Шрифт:
Интервал:
Закладка:
А когда все срочные дела закончились, она принялась теребить Арфова, чтобы заполнил ее расписание, чтобы нашел ей больше интервью, придумал шоу на телевидении, вырвал роль в какой-нибудь новой пьесе. Она получила членство в нескольких благотворительных организациях, встречалась с известными людьми, читала новые пьесы и перечитывала старые. Лихорадка гнала ее дальше и дальше, она вспомнила навыки вождения и вечерами, когда освобождалась раньше, она уже колесила по городу, выбрасывая на ветер баснословно дорогую электроэнергию и не думая о том, сколько ей придется работать, чтобы покрыть эти бесполезные траты. Она носила темные очки, потому что светило солнце и потому, что снова стала плохо спать, несмотря на снотворное, которое помогало все меньше, зато смеялась так много, что иногда по вечерам чувствовала, что у нее болят губы. Она познакомилась с видными политиками, среди которых был даже Сайровский, который готовился к своим заранее выигранным выборам, но, тем не менее, находил время, чтобы подойти и старомодно поцеловать ей руку. Она кокетничала с ним и видела, польщенная, что он неравнодушен к ее чарам, и хотя он внушал ей какое-то смутное беспокойство, какую-то инстинктивную неприязнь, она была уверена, что его поддержку она получит, даже если не будет прикрываться именем Димы, которому тот почему-то благоволил. Ей нравилось то, как он на нее смотрит, как всегда отмечает, что она хорошеет с каждым днем, ей нравилась откровенность его восхищения и вежливые манеры. Она планировала использовать его на всю катушку, для чего даже снялась в нескольких роликах для его предвыборной компании, которая, кажется, никому, кроме него самого, не была нужна.

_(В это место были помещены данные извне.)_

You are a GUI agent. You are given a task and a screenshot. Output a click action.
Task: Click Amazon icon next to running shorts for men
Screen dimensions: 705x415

И, конечно, куда бы она ни шла, с кем бы ни смеялась, о ком бы ни думала, глаза ее всегда и всюду в толпе искали Германа, чтобы подойти к нему не той разбитой, глупой, грустной женщиной, но кошкой, вцепиться в него, поймать как мышку, опрокинуть на лопатки и растерзать. Служба охраны как-то притихла, подобралась, это чувствовалось даже в выражении всегда бесстрастных лиц ее сотрудников. А их начальник и вовсе куда-то пропал, не появлялся ни на одном мероприятии, где она бывала, хотя, выбирая, как провести вечер, она всегда уточняла, насколько высокопоставленными будут гости. И напрасно она искала его глазами в толпе, напрасно точила когти – он словно испарился.
Каждый вечер, каждую ночь, когда она не встречала его, она хваталась за нечеткую фотографию его силуэта и долго смотрела сухими глазами, набираясь решимости. Она жила как будто в непрекращающейся истерике, но по сравнению с прежней апатией, это состояние хотя бы напоминало ей жизнь.
***
Постепенно недостаток сна давал о себе знать, и через несколько недель этого бешеного существования Ада поймала себя на том, что уже не понимает, где сон, а где реальность. Она требовала от Димы новых и новых лекарств и он, безропотный, приносил ей снотворное – и только держа в кончиках пальцев очередную порцию сна, она расслаблялась. Сомы грамм и нету драм, – из какой-то книги, из какой? – цитировала она, не особенно заботясь о том, что книга могла быть запрещена. Кто же теперь вспомнит, откуда эта цитата, если книгу нельзя читать? Вот такая странная безопасность. Но когда Дима возмущался и отказывал ей в таблетках, у нее всегда было вино или, что гораздо лучше – ром из небольшого магазинчика за углом, куда можно было добежать даже после наступления комендантского часа, главное, не очень шуметь и внимательно следить, чтобы не попасться на глаза патрулю. Это добавляло в жизнь адреналина, а потому в ее нынешнем состоянии нравилось ей гораздо больше необходимости о чем-то просить своего жениха.
Однажды вечером, после очередного скандала, она выскочила на улицу, гибкой тенью прокралась к магазину, но тот – рано или поздно это должно было случиться – оказался закрыт. Магазин держали пожилые супруги, неразговорчивые, мрачные люди, с которыми у нее наладилось нечто вроде договоренности – они в любое время дня и ночи готовы были продать ей что угодно из своего небольшого ассортимента, она переплачивала. Ада даже не догадывалась, что это называется «черный рынок» и карается по закону, а они молчали. Но теперь, видимо, кто-то донес, а может, просто умер кто-то из стариков, но в любом случае, магазин был закрыт, а дома ждал Дима и необходимость объясняться с ним, а потом провести ночь без сна. Ада замерла, растеряно соображая, что теперь делать. Лучше всего было бы вернуться домой, улица уже опустела, значит, вот-вот пробьет девять, и выйдут на улицы патрули, и попробуй им объясни, что просто гуляла.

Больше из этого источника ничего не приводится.